Rejuveneciendo a ritmo electrónico.

Texto: Eduardo Pérez Waasdorp
Fotos: Javier Bejarano

El pionero del techno español, Óscar Mulero, vuelve en este 2015 con uno de sus discos más reflexivos, ‘Muscle & Mind’. Compuesto en aeropuertos y mezclado y masterizado en un estudio profesional de Madrid, este tercer LP de Mulero es su trabajo más reflexivo e introspectivo hasta la fecha, explorando nuevas facetas de su trabajo tras estos 24 años en la cabina. Precedido por el EP de presentación Dualistic Concept, con remixes de SHXCXCHCXSH y de Stanislav Tolkachev, ‘Muscle & Mind’ busca explorar la dualidad existente sobre las pistas de baile de todo el planeta. Hablamos con el icono de la música electrónica patria para que nos cuente los pormenores del lanzamiento, publicado el pasado 20 de abril, cómo mantiene la motivación y sus reflexiones personales sobre la industria en general…


¡Muy buenas, Óscar! Hace poco hablábamos con Subjected de su ‘Shift’ EP… no tuvo más que elogios hacia ti… ¿qué opinas de su trabajo?

“La verdad es que le seguía la pista hace tiempo, un poco irregularmente y coincidimos por primera vez el año pasado en Nueva York, en persona. Siempre me ha resultado interesante que en Warm Up diésemos cabida a nuevos productores, porque también estoy dirigiendo Pole Group, pero me pareció que por su sonido encajaría bien en el sello”.

¿Qué tal es la salud de tu sello en estos últimos años tan complicados para la industria musical? ¿Qué opinas de las plataformas de streaming? ¿Y de la iniciativa Tidal?

“Si es en términos de ventas, en copias de vinilos, es complicado. Desde hace bastantes años, de hecho.

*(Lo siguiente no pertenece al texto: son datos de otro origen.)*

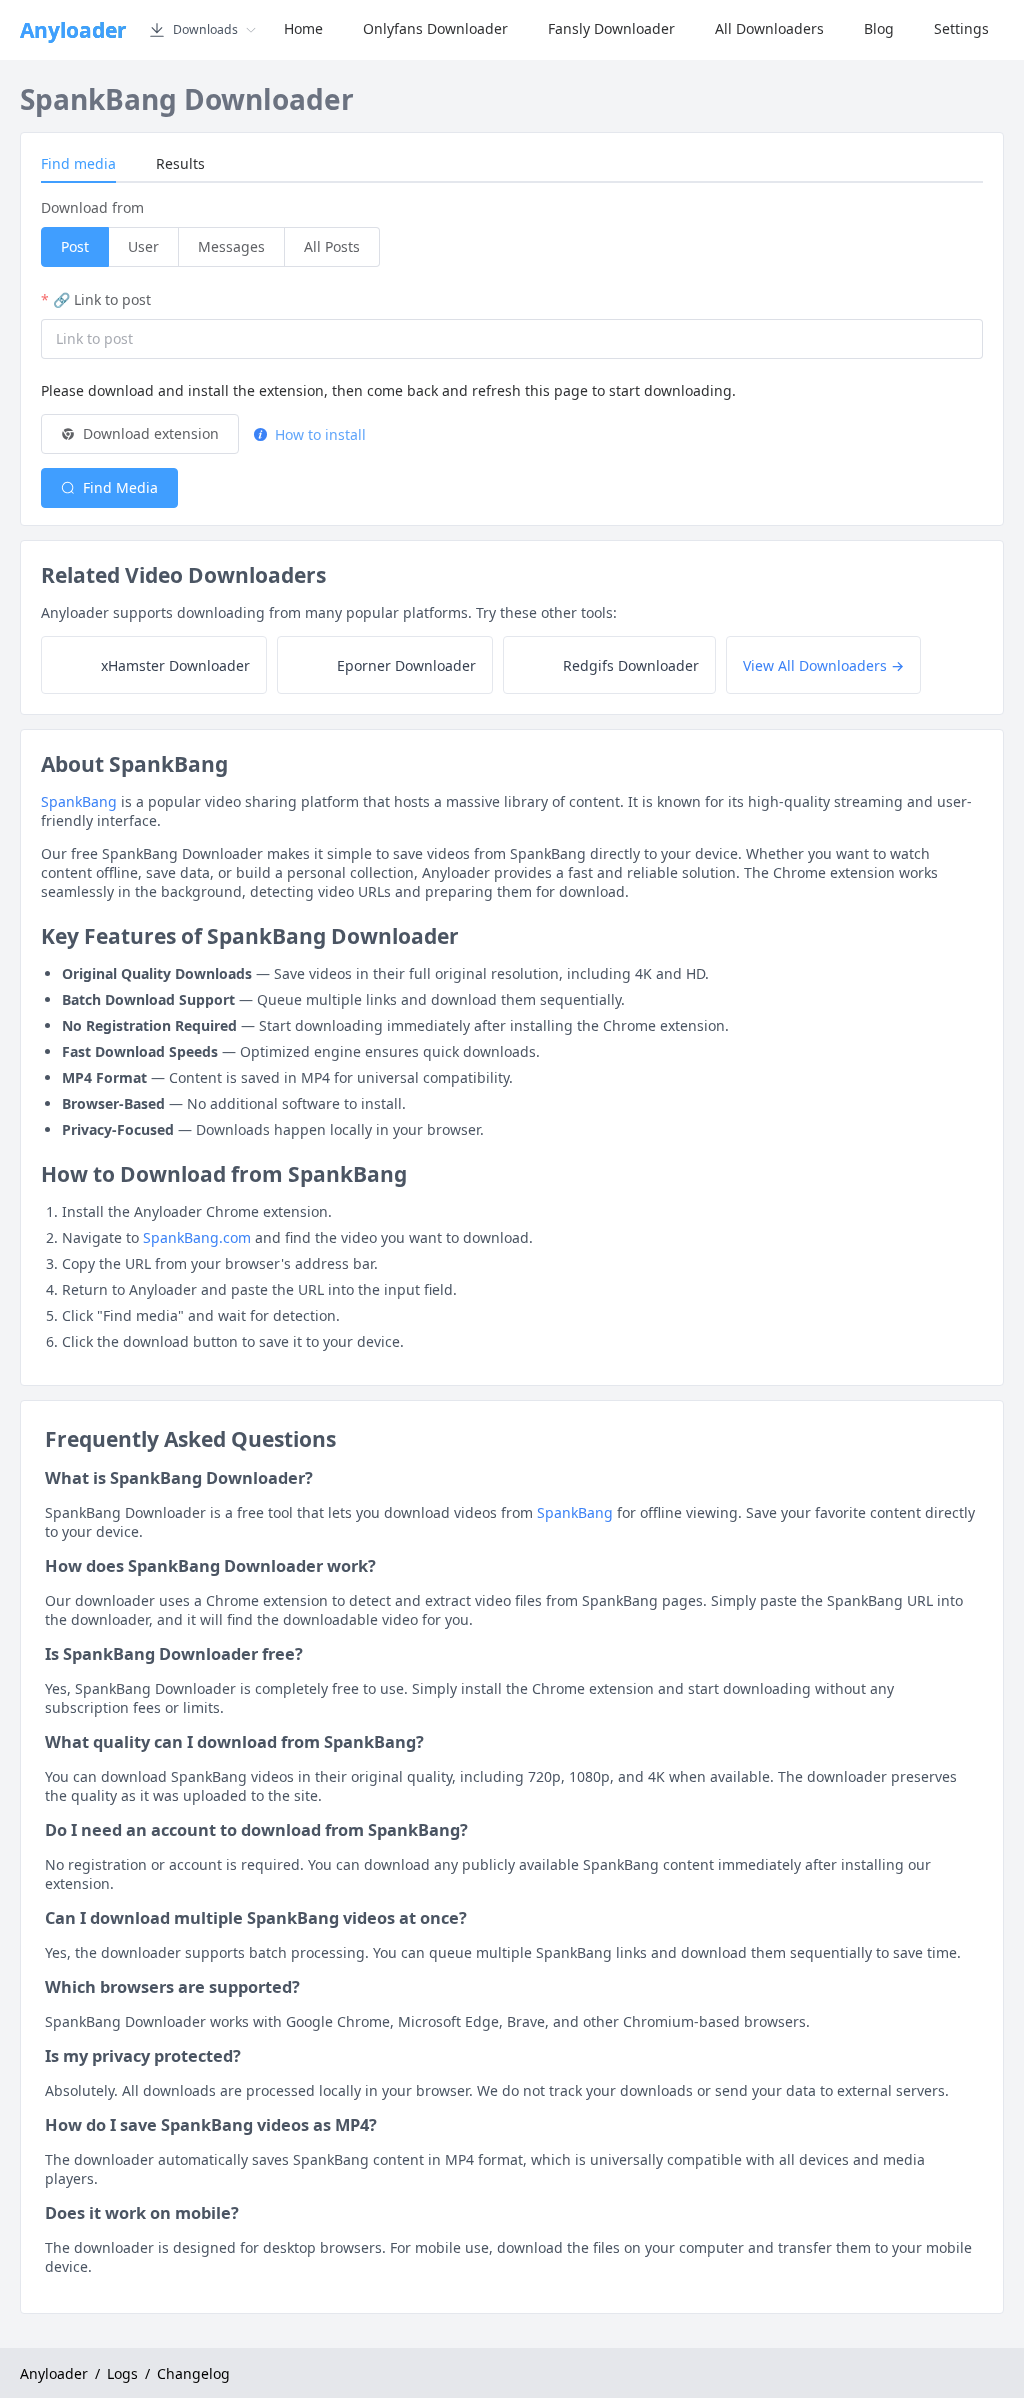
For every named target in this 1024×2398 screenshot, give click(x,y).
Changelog (193, 2373)
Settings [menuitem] (961, 28)
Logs (122, 2373)
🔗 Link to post (102, 299)
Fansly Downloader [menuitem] (611, 28)
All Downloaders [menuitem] (769, 28)
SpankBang (79, 801)
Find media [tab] (78, 163)
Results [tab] (180, 163)
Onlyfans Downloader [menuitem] (435, 28)
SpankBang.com (197, 1237)
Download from (92, 207)
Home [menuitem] (303, 28)
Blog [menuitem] (879, 28)
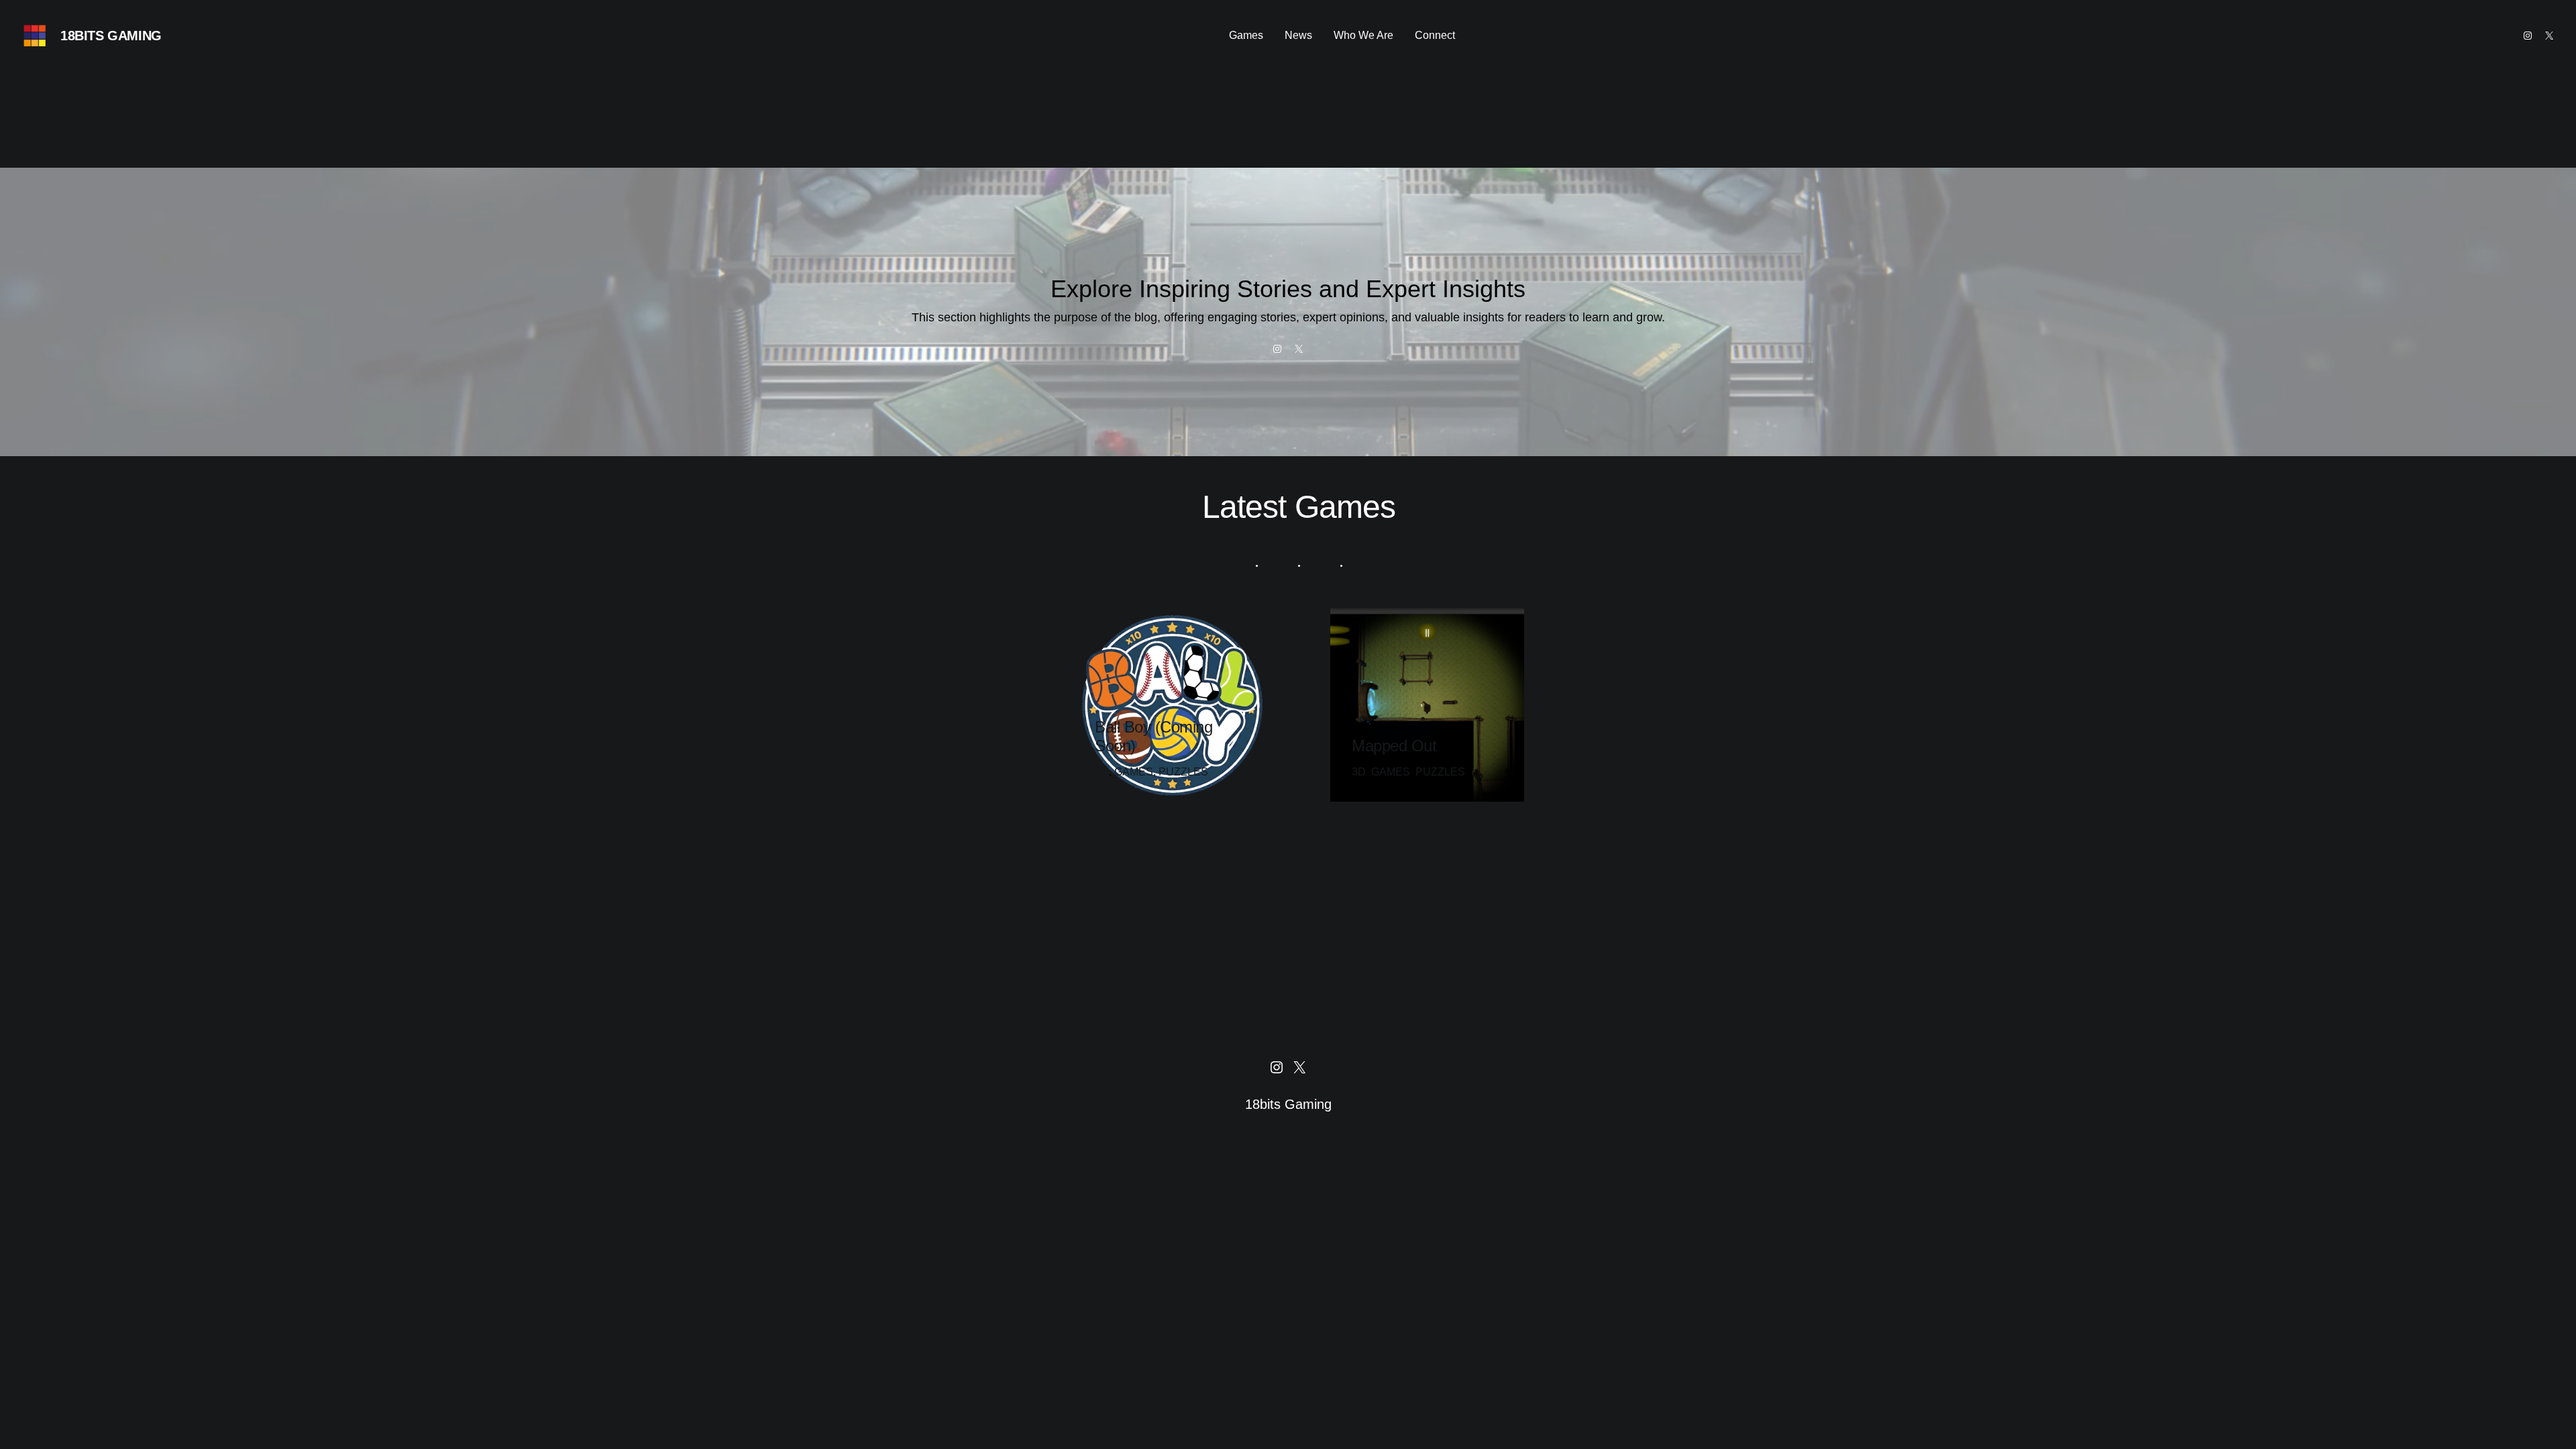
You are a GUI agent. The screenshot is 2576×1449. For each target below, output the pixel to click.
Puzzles (1183, 771)
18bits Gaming (111, 35)
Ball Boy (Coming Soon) (1153, 736)
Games (1133, 771)
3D (1102, 771)
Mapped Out (1394, 746)
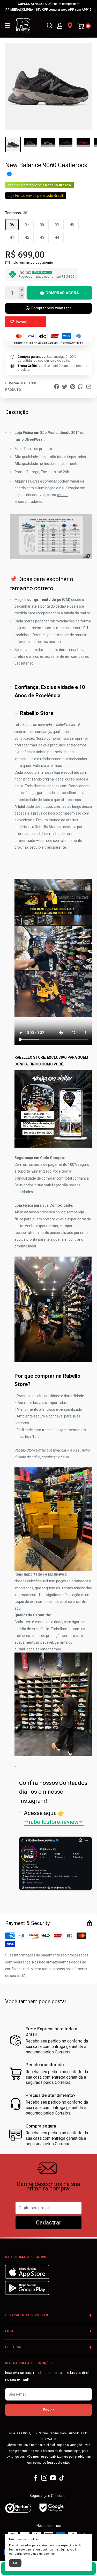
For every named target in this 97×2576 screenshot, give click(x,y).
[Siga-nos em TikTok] (62, 2478)
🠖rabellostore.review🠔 (54, 1822)
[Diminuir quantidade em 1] (21, 295)
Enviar (48, 2410)
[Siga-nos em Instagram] (44, 2478)
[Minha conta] (59, 25)
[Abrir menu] (7, 25)
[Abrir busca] (50, 25)
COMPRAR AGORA (62, 292)
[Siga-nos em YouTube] (53, 2478)
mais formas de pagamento (32, 262)
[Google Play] (27, 2294)
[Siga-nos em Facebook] (35, 2478)
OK (15, 2563)
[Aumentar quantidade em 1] (21, 289)
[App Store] (27, 2277)
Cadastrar (48, 2222)
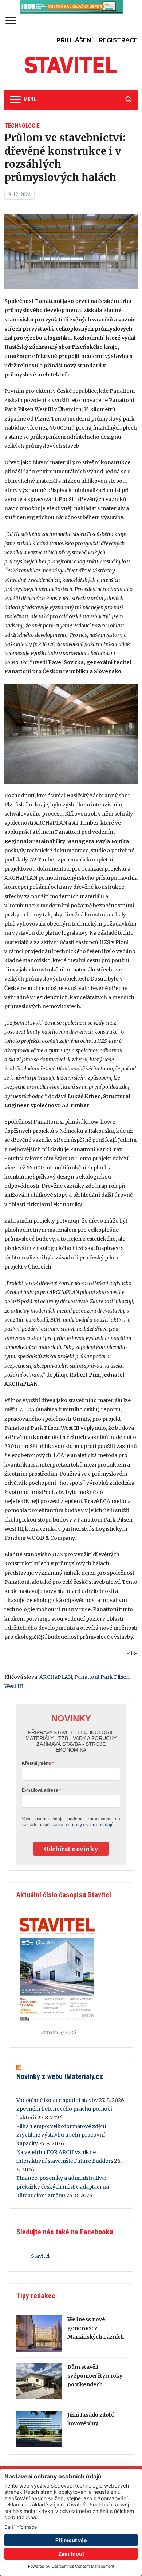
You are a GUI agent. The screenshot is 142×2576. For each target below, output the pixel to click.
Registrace (118, 40)
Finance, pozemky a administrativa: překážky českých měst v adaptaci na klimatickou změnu (62, 2187)
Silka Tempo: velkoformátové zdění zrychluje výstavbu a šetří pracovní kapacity (61, 2135)
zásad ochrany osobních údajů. (84, 1824)
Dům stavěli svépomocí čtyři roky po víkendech (94, 2376)
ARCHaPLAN (55, 1677)
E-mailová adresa (40, 1790)
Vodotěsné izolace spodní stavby (57, 2100)
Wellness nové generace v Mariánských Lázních (95, 2328)
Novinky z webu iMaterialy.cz (59, 2076)
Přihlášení (74, 40)
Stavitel (40, 2256)
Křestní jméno (36, 1763)
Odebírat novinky (71, 1849)
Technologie (22, 125)
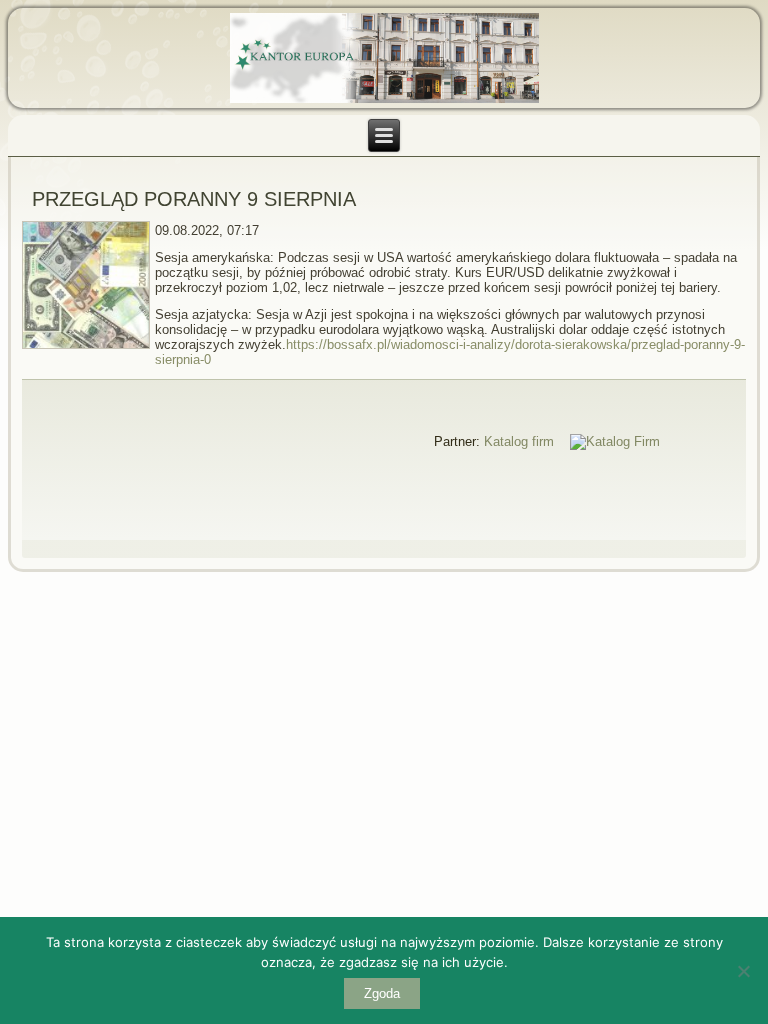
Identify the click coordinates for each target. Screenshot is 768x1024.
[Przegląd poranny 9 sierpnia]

Pero bueno, a nosotros nos da igual, porque nos gusta mucho el formato y para la gente que ha seguido comprando el material del sello, pues bueno, resulta interesante, aunque no sea muy prolífico, por decirlo de alguna manera (risas).

“Por otra parte, lo cierto es que una amiga me mandó hace poco una invitación a Tidal, pero todavía no lo he mirado bien. No sé al 100% como va, pero me parece interesante que existan ese tipo de plataformas, sin saber muy bien de qué va Tidal, como Spotify y otras, porque de alguna manera puedes dar la música a conocer a infinidad de gente. Antes era muy complicado, con los vinilos por ejemplo, encontrar un distribuidor en EEUU o Japón que se encargase de tu sello y pusiese tus copias en el mercado de allí. Esto por un lado. Por otro, como herramienta lo veo interesante y en el sentido de dar a conocer tu música rápidamente. Como todo, tendrá sus pros y sus contras que habrá que analizar”.

‘Muscle & Mind’ es tu tercer trabajo de larga duración… sin embargo, el formato de presentación ha sido distinto, ya que se han presentado primero los remixes y con posterioridad, se publicará tu disco este próximo 20 de abril… ¿por qué esta estrategia?

“En verdad no es una estrategia, es un EP de presentación y lleva las colaboraciones de los chicos suecos SHXCXCHCXSH y de Stanislav Tolkachev. Lo que se pretendía era hacer un EP de presentación de cuatro temas, dos originales, son como dos originales míos, versiones o edits distintos de dos de los tracks del álbum y luego la colaboración de estos dos productores que encajaban muy bien con la filosofía y concepto del disco. Uno de ellos, SHX, que es como más mental, más experimental y la remezcla de Stanislav que es más física, más de pista, con la parte de músculo del concepto de este trabajo”.

Elegiste Polegroup para su publicación… ¿por qué y por qué no en tu sello?

“Bueno, la verdad es que no lo sé muy bien (risas). Yo estoy en la dirección de los dos sellos, pero en Polegroup sí que tenemos muy bien estudiada la estrategia de cada año, de sacar un álbum de los artistas de la casa, el año pasado fue el de Christian Wünsch, el anterior fue de Exium, este año va el mío. Queremos que cada año haya un álbum de artistas de la casa, además de colaboraciones de otros artistas y demás trabajos”.

El disco, según hemos sabido, lo compusiste durante tus viajes, en lugares como aviones, aeropuertos, hoteles, etc. y es un viaje cuyo hilo conductor es la oscuridad. ¿Es tu disco más reflexivo?

“Digamos que las primeras ideas de las canciones sí que iban más con el tema de viajes, porque hay que hacer un poco balance y aprovechar el tiempo que estas fuera del estudio, porque cuesta bastante. Y después ha habido otra mezcla, una mezcla final, que se ha hecho fuera, en otro estudio diferente.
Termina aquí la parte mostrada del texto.